• [WORK ITEM]: All that should come back is the lines of the data below from the one containing "Select the Laps" to the one containing "Click the calendar", inclusive, exactly as they stand.

• [DATA SECTION]:

****************

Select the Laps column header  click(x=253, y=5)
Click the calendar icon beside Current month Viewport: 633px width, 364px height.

****************

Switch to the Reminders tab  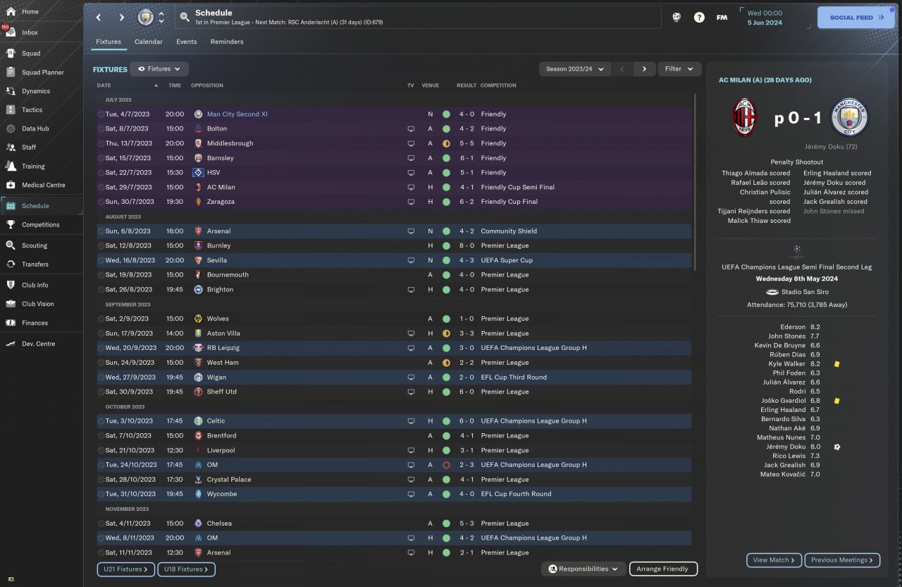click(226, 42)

****************

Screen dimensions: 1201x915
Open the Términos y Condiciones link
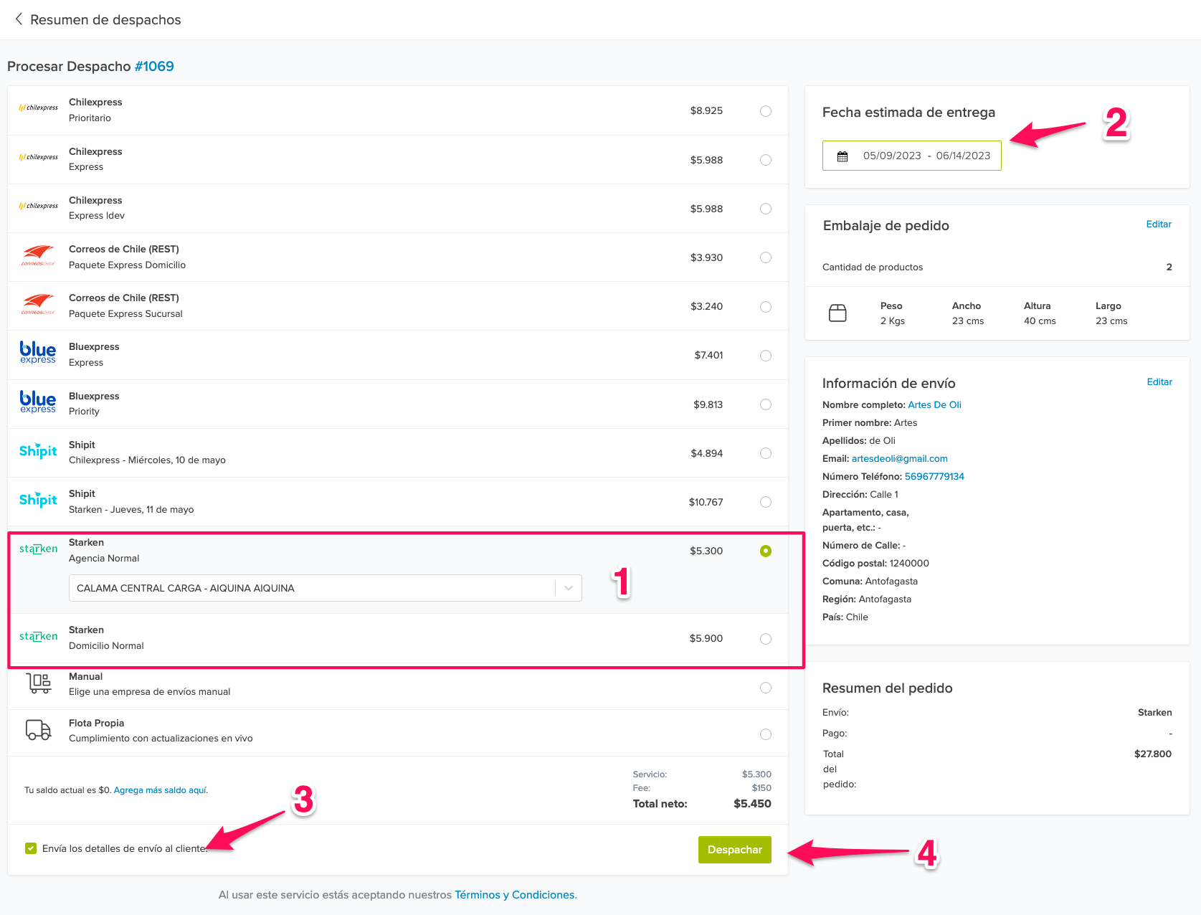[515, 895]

****************

• [RESULT OF THIS TASK]:
Select the Laps column header  click(x=253, y=5)
Click the calendar icon beside Current month Viewport: 633px width, 364px height.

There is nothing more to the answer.